For me, the name BC Place never instilled any special sense of pride. Never once did I think: "Thank goodness we haven't sold out to the corporate evil of Staples, or BMO, or Bell."
I'll admit, it's a dome into which I rarely ventured under the old roof, and have yet to step foot in under the new, allegedly retractable, one.
I didn't much like the way the new roof looked just after it was built, but I've gotten used to it. As have, (I assume) the hundreds of condo owners whose views now include massive steel-grey spires held taut by greasy (sometimes too greasy) cables.
B.C.'s Minister of Jobs, Tourism and Roofs, Pat Bell, says most people in B.C. feel differently than me. The minister is certain that British Columbians want their professional sports shrines to remain untainted by the sort of unfettered and wild-eyed corporate greed that has soiled so many other holy places of sport.
In the debate this week over the government turning down a naming-rights deal with Telus, the minister's explanation amounted to three lines in a government press release:
"Government decided not to approve a naming rights agreement for BC Place following extensive discussions between the BC Pavilion Corporation and TELUS. This decision was made after determining that the proposed agreement did not provide best value for taxpayers. We also believe British Columbians have a strong attachment to the BC Place name."
Says who? Upon what does the minister base his belief?
If the argument is that in the end the value of the civic pride associated with maintaining the name BC Place outweighs the benefit of renaming the dome, then why did the government enter into the negotiations in the first place? Will our strong attachment to the BC Place name slip away as dollars are added to the pot?
If the answer is yes, then after that the only question is – how much? How much money would it take for the government to decide that the public wasn't that attached to BC Place?

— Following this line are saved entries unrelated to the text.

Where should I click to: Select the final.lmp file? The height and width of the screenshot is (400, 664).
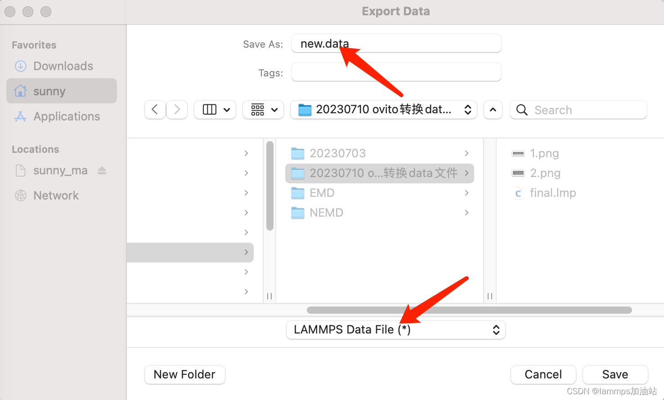coord(553,192)
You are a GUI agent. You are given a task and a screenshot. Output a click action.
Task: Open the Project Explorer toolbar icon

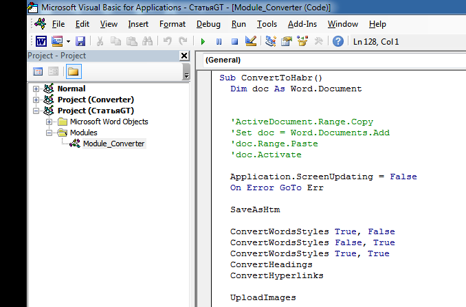click(x=271, y=41)
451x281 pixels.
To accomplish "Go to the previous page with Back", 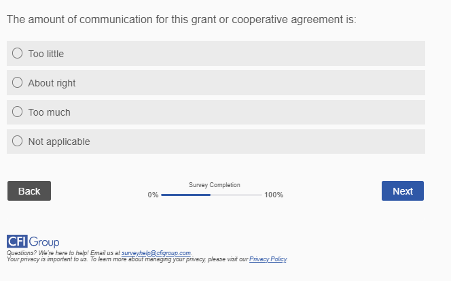I will pyautogui.click(x=29, y=191).
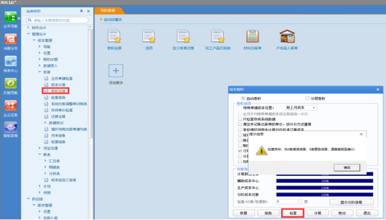Open the 业务导航 sidebar icon
This screenshot has height=220, width=386.
click(10, 17)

Minister Bell's explanation is that as talks progressed with Telus, it became clear that the corporation intended to erase all references to BC Place, which was not acceptable.
So just to recap then, negotiations aimed at renaming the stadium Telus Field included renaming the stadium Telus Field.
It's no wonder the NDP wants to see the business plan.
What we know for certain is that according to B.C. Finance Minister Kevin Falcon, the deficit for this year stands at about $2.5-billion and that he's committed to balancing the budget by 2013-2014.
I'm no economist, but it seems imprudent that a person so fixed on eliminating the deficit would pass up $40-million in revenue.
A corporate naming deal, and the cash that came with it, might go some way to convincing the public that the provincial government was making an effort to recoup at least some of the more than half-billion-dollar cost of the renovation, especially since the casino deal (which they were apparently banking on) fell through.
It has been reported in the pages of this newspaper that $2-million a year over 20 years wasn't in any way a bad deal, when compared with other naming-rights agreements.
As it stands, the refurbished BC Place Stadium with its new roof is in danger of becoming the Liberals' Fast Ferries – a symbol of government ineptitude and incompetence.
For some people it's already there.
For opponents of this government, the new roof has become the go-to answer in any discussion about how wisely the province spends our tax dollars.
Ask any teacher how, in these times of restraint, the province could come up with the money to increase wages or limit class sizes and the answer is invariably, "Well, they can afford a half-billion-dollar roof for a sports stadium."
Government MLAs tell us that line is getting old and tired.
That may be so, but that doesn't make it wrong.
Would taking $2-million a year for renaming the stadium make everything right? No.
But it wouldn't hurt.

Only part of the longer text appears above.